START Exercise inputs
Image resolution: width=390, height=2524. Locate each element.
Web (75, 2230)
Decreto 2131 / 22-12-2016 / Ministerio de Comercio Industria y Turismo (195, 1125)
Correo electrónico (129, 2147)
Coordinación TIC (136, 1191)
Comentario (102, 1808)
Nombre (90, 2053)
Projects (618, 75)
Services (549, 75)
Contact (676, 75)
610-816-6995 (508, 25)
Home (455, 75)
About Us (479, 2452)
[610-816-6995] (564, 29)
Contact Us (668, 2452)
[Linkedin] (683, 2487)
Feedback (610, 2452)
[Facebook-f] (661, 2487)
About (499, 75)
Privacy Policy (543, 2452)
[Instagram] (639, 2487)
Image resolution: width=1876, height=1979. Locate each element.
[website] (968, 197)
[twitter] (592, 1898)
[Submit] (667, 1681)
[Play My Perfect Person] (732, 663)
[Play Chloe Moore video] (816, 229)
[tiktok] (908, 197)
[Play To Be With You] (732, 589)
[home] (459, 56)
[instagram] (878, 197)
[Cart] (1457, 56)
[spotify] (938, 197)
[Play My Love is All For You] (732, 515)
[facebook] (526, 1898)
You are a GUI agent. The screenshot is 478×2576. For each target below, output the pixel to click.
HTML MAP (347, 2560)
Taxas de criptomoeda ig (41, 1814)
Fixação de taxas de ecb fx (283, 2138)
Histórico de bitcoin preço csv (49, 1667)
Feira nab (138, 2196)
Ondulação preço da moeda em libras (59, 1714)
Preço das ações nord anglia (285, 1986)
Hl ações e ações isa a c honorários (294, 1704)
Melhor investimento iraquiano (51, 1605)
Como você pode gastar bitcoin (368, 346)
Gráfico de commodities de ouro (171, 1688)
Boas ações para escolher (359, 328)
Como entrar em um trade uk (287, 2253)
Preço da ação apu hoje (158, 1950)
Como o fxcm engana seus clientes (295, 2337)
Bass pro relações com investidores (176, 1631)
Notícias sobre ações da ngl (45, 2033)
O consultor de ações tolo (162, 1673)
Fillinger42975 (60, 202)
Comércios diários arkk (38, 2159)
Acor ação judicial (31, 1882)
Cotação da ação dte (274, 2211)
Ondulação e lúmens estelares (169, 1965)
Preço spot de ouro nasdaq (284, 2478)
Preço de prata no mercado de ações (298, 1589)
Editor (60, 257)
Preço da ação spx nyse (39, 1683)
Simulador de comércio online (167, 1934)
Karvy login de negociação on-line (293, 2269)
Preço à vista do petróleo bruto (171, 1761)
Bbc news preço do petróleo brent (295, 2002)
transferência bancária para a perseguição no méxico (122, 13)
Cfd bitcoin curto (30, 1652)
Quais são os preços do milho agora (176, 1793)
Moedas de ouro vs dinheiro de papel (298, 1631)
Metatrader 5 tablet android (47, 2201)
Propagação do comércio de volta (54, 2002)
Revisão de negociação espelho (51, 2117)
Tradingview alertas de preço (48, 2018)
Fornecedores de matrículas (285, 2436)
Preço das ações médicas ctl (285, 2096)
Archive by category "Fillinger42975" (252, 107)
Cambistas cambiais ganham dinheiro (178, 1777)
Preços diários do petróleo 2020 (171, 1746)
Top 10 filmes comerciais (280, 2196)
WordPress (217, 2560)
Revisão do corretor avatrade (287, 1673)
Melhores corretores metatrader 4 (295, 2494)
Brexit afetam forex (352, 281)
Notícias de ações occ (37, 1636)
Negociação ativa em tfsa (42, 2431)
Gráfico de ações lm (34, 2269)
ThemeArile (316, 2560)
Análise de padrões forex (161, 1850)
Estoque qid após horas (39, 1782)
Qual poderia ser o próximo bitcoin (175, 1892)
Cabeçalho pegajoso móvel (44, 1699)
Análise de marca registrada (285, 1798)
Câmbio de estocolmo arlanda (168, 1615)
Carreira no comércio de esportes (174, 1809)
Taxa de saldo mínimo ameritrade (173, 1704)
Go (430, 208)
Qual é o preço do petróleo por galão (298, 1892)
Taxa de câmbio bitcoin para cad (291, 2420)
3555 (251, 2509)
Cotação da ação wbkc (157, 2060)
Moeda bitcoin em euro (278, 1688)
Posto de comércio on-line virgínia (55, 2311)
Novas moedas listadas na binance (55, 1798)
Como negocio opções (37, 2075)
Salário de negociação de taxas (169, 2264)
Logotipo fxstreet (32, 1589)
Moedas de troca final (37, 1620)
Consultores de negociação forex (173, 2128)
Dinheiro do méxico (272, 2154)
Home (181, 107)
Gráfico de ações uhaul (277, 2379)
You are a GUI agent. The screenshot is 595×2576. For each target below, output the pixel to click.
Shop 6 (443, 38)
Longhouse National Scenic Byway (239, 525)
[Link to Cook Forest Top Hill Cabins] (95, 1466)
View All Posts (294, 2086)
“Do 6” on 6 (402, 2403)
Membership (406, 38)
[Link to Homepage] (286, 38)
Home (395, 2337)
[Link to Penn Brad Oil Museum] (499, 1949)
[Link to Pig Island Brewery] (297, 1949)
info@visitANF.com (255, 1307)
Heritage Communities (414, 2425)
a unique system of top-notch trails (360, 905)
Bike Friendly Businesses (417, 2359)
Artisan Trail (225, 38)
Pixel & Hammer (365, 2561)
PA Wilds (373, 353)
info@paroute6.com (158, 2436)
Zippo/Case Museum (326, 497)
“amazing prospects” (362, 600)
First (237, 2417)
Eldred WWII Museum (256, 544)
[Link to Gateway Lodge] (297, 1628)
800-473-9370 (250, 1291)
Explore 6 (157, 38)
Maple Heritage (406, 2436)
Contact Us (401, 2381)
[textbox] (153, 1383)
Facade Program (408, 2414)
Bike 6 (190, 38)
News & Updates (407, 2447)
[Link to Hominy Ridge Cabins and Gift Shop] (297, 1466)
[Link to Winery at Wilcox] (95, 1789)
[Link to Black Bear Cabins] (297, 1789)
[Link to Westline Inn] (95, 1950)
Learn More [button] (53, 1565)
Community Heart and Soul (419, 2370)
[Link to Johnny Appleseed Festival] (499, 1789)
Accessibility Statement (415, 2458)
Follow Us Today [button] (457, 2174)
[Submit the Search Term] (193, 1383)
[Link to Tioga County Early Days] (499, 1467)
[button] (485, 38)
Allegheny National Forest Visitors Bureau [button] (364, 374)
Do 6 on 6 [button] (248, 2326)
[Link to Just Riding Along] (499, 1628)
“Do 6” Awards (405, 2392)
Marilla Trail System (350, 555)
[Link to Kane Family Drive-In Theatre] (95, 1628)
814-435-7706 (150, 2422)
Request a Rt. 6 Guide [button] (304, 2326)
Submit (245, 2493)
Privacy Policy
END Exercise inputs
- Work to be completed -
Copy out word for word each line of the listing, from the very first line down to the line containing "Home (455, 75)", and stop after that line.

- Expected answer -
Image resolution: width=390, height=2524. Locate each element.
Web (75, 2230)
Decreto 2131 / 22-12-2016 / Ministerio de Comercio Industria y Turismo (195, 1125)
Correo electrónico (129, 2147)
Coordinación TIC (136, 1191)
Comentario (102, 1808)
Nombre (90, 2053)
Projects (618, 75)
Services (549, 75)
Contact (676, 75)
610-816-6995 (508, 25)
Home (455, 75)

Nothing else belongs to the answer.